[HOW TO COMPLETE THIS TASK] Output each entry that follows exactly. Images stay out.

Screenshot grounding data
# # # # # # #

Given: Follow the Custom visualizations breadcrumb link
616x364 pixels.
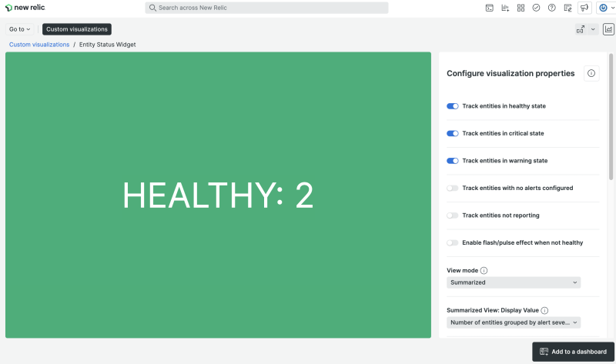Looking at the screenshot, I should pyautogui.click(x=39, y=45).
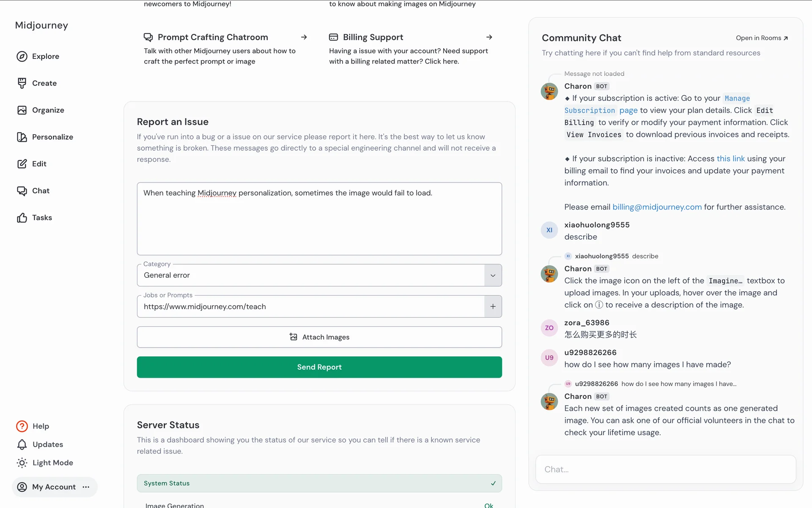Click the Attach Images button
The image size is (812, 508).
319,337
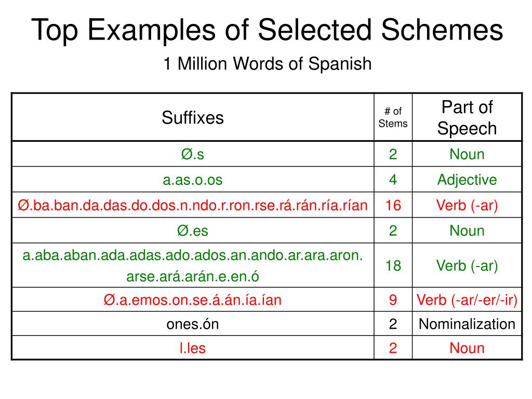This screenshot has height=399, width=532.
Task: Click the red 'Verb (-ar)' cell
Action: point(467,205)
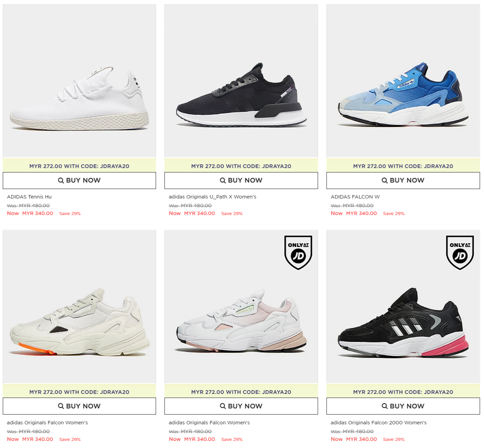Viewport: 484px width, 448px height.
Task: Open the black Falcon 2000 shoe image
Action: tap(403, 307)
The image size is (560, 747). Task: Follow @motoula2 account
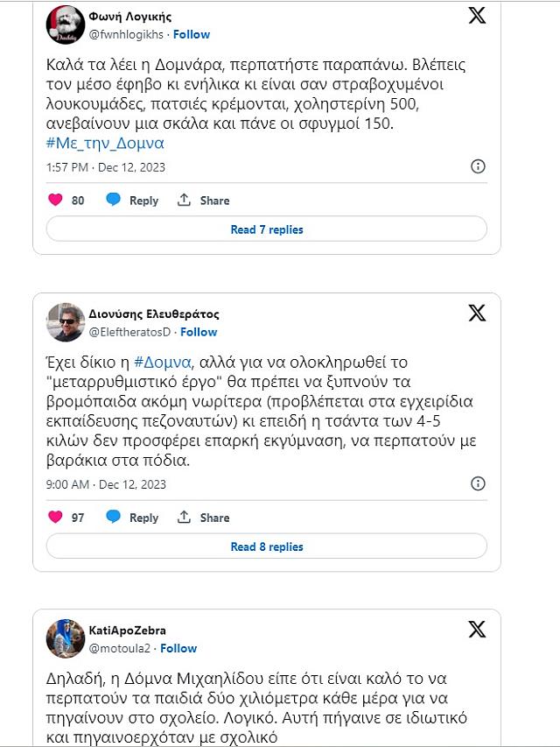pos(179,648)
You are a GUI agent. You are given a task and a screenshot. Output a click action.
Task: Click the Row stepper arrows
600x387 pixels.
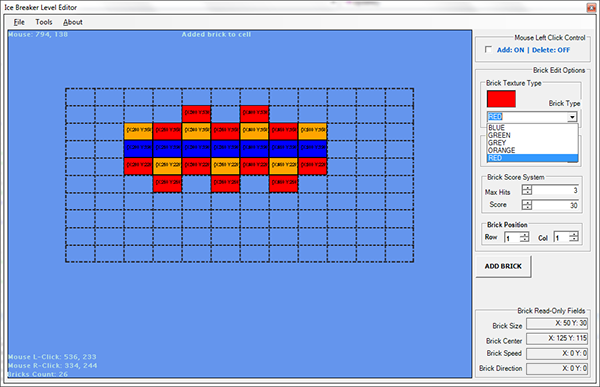point(524,237)
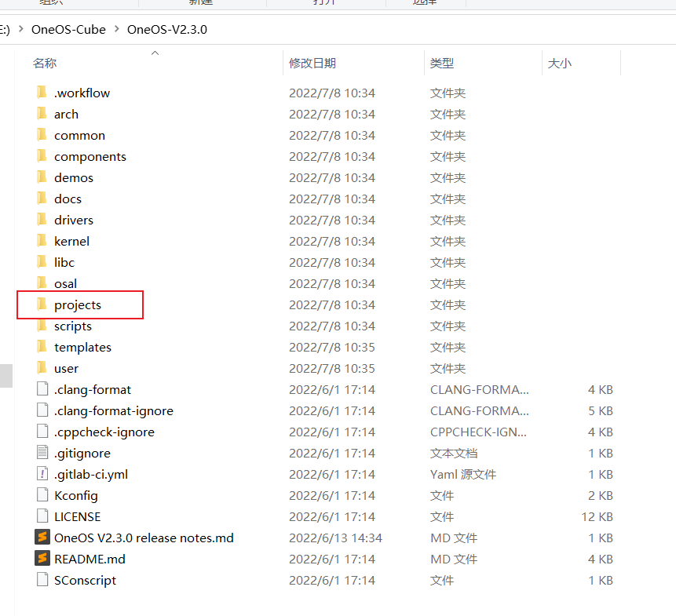Open the projects folder highlighted in red
676x616 pixels.
pos(79,304)
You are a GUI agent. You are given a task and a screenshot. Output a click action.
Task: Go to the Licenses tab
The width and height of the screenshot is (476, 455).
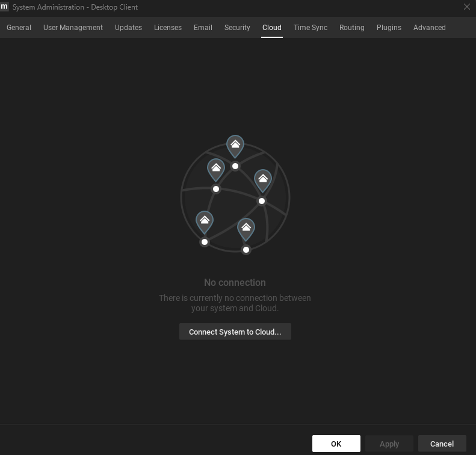168,28
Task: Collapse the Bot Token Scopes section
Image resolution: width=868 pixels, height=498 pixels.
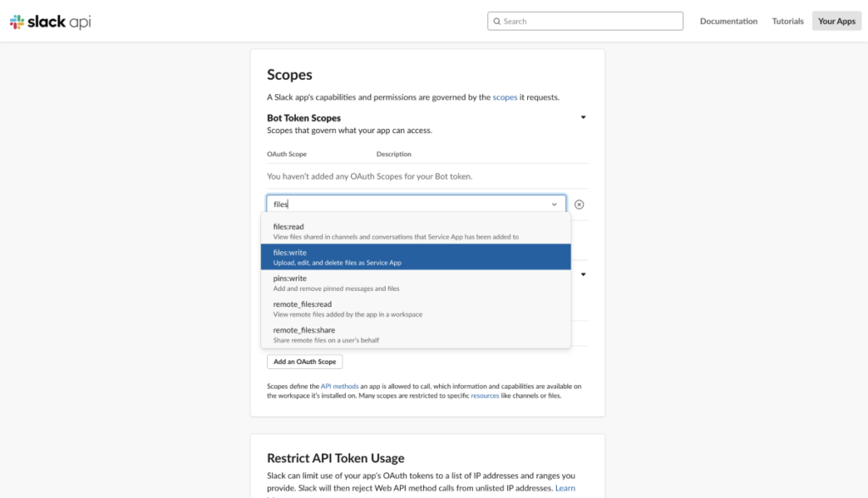Action: [583, 118]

# # # # # # #

[RESULT OF THIS TASK]
Given: Follow the Custom visualizations breadcrumb link
616x364 pixels.
Looking at the screenshot, I should pyautogui.click(x=39, y=45).
Click the Attach Images button
The image size is (812, 508).
319,337
This screenshot has height=399, width=532.
Task: Click the red 'Verb (-ar)' cell
Action: point(467,205)
Viewport: 484px width, 448px height.
Task: Open the black Falcon 2000 shoe image
Action: tap(403, 307)
The image size is (560, 747). Task: Follow @motoula2 account
pos(179,648)
You are a GUI agent. You are given a task and a screenshot. Output a click action.
Task: Click the Row stepper arrows
600x387 pixels.
point(524,237)
Open the projects folder highlighted in red
676x616 pixels.
pos(79,304)
You are a GUI agent. You are given a task and a screenshot. Output a click action.
Task: Go to the Licenses tab
The width and height of the screenshot is (476, 455).
168,28
Task: Collapse the Bot Token Scopes section
Image resolution: width=868 pixels, height=498 pixels.
Action: [583, 118]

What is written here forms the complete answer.